Teaching Children to be Mindful Eaters
Perhaps you’ve noticed I’ve used the term “mindful eating” a number of times over the past few blogs. Mindful eating is a fairly hot topic in the world of health right now, but the term has been around for decades. Being mindful or intuitive means that you notice thoughts, feelings and your surroundings without judgement. Mindful eating engages all five senses: seeing the colours and textures of food, touching food (with your hands or while in your mouth), smelling food before and after tasting it, hearing food as you pick it up with your fork or while chewing it, and tasting and enjoying the food as you eat it. Mindful eating helps us enjoy each and every bite.
Children are inherently mindful eaters - they look, play, taste and smell their food. As babies, children know when they are hungry and when they are full. But as children get older, they slowly lose these skills. Children begin to look outward to determine if they should eat - is their sibling eating something they want? Did their grandpa offer them a cookie even though they aren’t hungry? Mindful eating reconnects us with our hunger and fullness cues, which helps foster a lifelong healthy relationship with food. Use these tips to help reinforce mindful eating with your children.
Talk [Positively] About Food
Talk to your children about why we eat food. Young children may not understand the concept of nutrition, but you can start simple by explaining that some foods we eat can help us give us energy to play and grow big and strong. When eating carrots, you could explain that those crunchy orange sticks keep our eyes healthy. You can also talk to your children about how their bellies feel before and after eating food. Ask your children to describe how hungry or full they are during a meal - this can help reconnect their hunger and fullness cues, prompting them to stop eating when their bellies are full.

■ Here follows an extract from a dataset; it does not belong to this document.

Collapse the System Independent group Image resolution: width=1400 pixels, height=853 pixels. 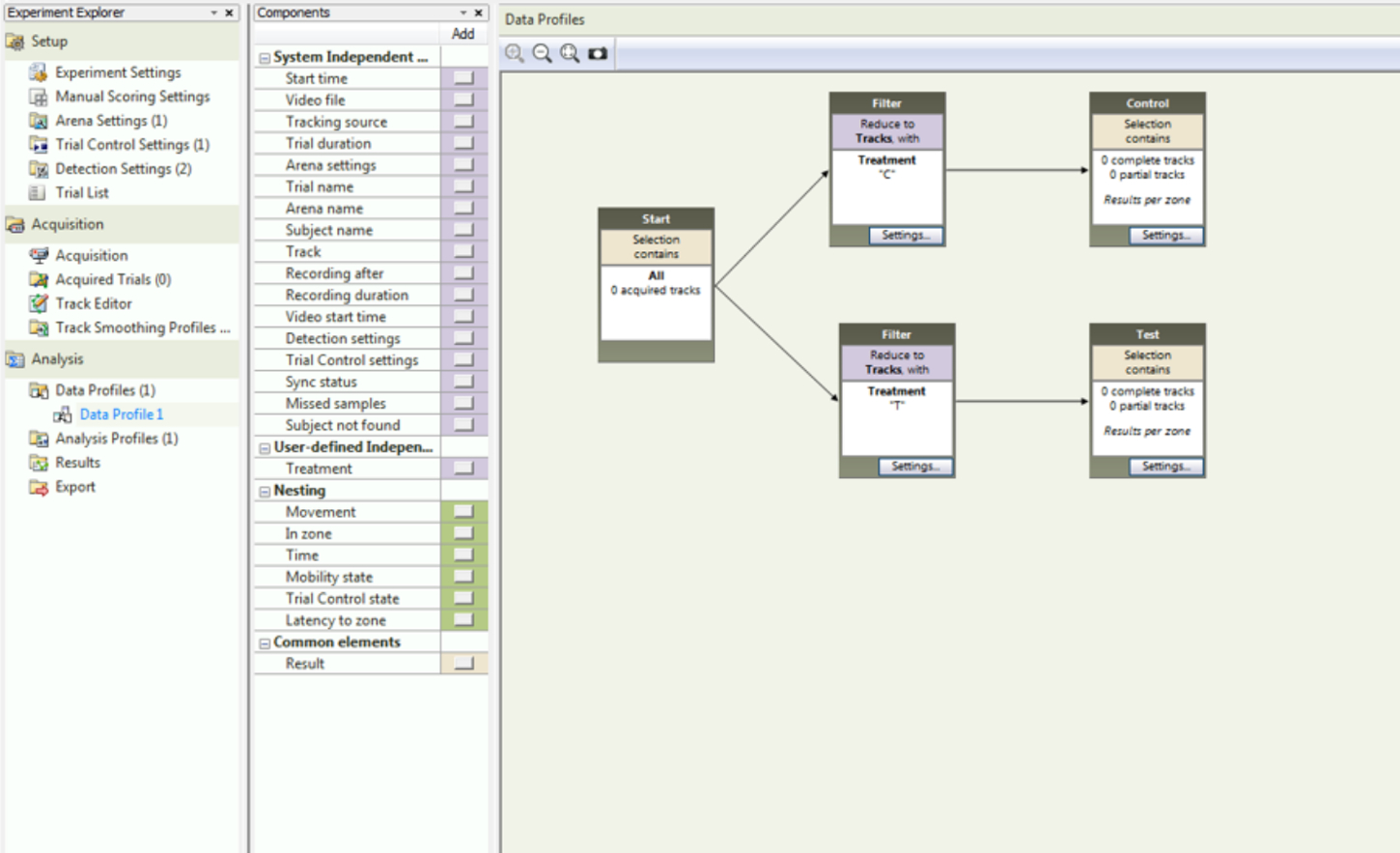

Most importantly, when talking about food, remember to keep it positive. Do not label foods as good or bad - because there is no such thing as a “good” or “bad” food. All foods contain nutrients, even candy! If your children hear you saying “sugar is bad” they may think that they are bad if they eat sugar. Instead, refer to less healthy foods as “occasional” foods and explain to your kids that we eat these kinds of foods less frequently because we enjoy the taste of them.
Involve Your Child in Food Preparation
What’s better than talking about food with your kids? Making food with your kids! Kids learn by experience and what better way to get them used to new foods then by having them help clean, chop and mix foods. This also helps children understand the time and care it takes to prepare meals. And bonus: children who help prepare foods are more likely to play with, explore and try those foods!
Avoid Distractions at the Table
Mealtimes should be reserved for feeding, exploring food and spending time with family. When toys, screens and games are present at the dinner table, your child is likely not focussing on their food. Distracted children tend to eat more quickly, which means they ignore their hunger and fullness cues (which can result in overeating). Remember to be consistent with this - your kids will quickly learn that mealtimes are for enjoying food, not for playing with toys.
Eat Meals Together
As much as possible, try to eat meals together at the dinner table. Keep meal times positive and use this as an opportunity to talk about food! Ask your kids to describe what colours are on their plate, what they smell, their favourite taste, what textures they see/feel and how the flavour changes as they eat it. All of these questions can help encourage positive exploration and mindfulness.
For other tips on creating a positive mealtime environment, check out our previous blog post: Healthy Mealtime Boundaries.
Be a Role Model
We’ve said this here many times, but your children look up to you and often mimic your words and behaviours. If your children regularly see you rushing through a meal while trying to answer emails or mindlessly snacking while watching television, it is likely that your children will also pick up those same behaviours. Eat slowly, reflect, enjoy your food and your children will follow suit.
By fostering mindful eating, your children will be better able to regulate their hunger and fullness cues - resulting in a lifelong healthy relationship with food. Remember to slow down, stay present and truly enjoy the moment with your family.